Deep Blue Sea
Der Film trägt den Namen zurecht, denn wahrscheinlich hatten Regisseur und Drehbuchschreiber die Köpfe sehr tief unter Wasser, als sie sich diesen Schwachsinn erdachten. Mir wäre es lieber gewesen, sie wären gleich mit ertrunken, anstatt mich so zu quälen.
Monsterfilme schön und gut....aber ein kleines bißchen Realismus erwarte ich dann doch, zumal es hier ja eigentlich nur um genetisch aufgepeppte Haie geht. Der Film ist mehr als unlogisch, das Verhalten der Leute mehr als rätselhaft und unterhaltsam nur dahingehend, daß man sich als Zuschauer regelmäßig an den Kopf fassen muß bzw. über diverse Szenen nur noch hemmungslos ablachen kann, was aber sicher nicht im Sinne der Macher war.

Kurz zur Geschichte:
Man hat herausgefunden, daß Haigehirne einen Stoff enthalten, der den Zellverfall rückgängig machen kann und man erhofft sich, damit eine Heilung für die Alzheimer-Krankheit. Auf der Tiefseeforschungsstation Aquatika züchtet man genetisch veränderte intelligente sehr große Haie (klar, je größer das Hirn, desto intelligenter...wer's glaubt!
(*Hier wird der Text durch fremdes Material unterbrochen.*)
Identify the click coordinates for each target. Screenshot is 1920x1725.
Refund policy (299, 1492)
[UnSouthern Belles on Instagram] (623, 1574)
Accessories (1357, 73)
Und wenn sie mehr von dem Zeug brauchten, warum nicht einfach eine Horde Haie züchten?).
Insgesamt drei große Haie dümpeln da nun rum, zwei Generationen, wie erwähnt wird. Und von einem Tag auf den anderen drehen die nun durch und zerschnetzeln alles. Wieso sie das nicht schon vorher getan haben, bleibt fraglich, muß wohl in der Luft gelegen haben. Passenderweise kommt auch gerade ein Orkan auf, man kann also nicht weg von der Station, die im Laufe des Filmes komplett zerlegt wird von den Monsterhaien, die mysteriöserweise durch sehr kleine Schotttüren passen.

SEUFZ!!!!!!!!!!!!
Was für ein Schwachsinn! Es könnte doch ein bißchen logischer, ein bißchen intelligenter zugehen, oder?
Actionmäßig ist der Film ok, auch recht spannend, es geht viel kaputt, aber das alleine reicht vorne und hinten nicht. Wenn man dann noch den Kommentar des Regisseurs hört, daß man ja nie erkennen könnte, was nun echte Haie sind und was Modelle, lacht man erst recht herzlich, denn das sieht man auf den ersten Blick. Computeranimationen schön und gut, aber wenn man keine haitypischen Bewegungen hinkriegt, dann is' das ja man schlecht, oder?
Auch sonst halte ich nicht viel von Filmen, bei denen man die Handlung bereits vorausahnen kann, wir wußten schon recht schnell, wer leben und sterben wird in diesem Film und es waren viele sehr sehr sinnlose Tode dabei. Mit nur einem kleinen Klacks Menschenverstand hätte man gut überleben können. Aber nein....
Nun, ist schon mal schön zu erraten, welchen groben Unfug die Akteure wohl als nächstes begehen werden.
Versteht mich nicht falsch, der Film war schon als Action-Film konzipiert mit einer ernsten Handlung. Aber ich kann ihn nicht ernstnehmen, es war von vorne bis hinten nur lächerlich und gnadenlos schlecht.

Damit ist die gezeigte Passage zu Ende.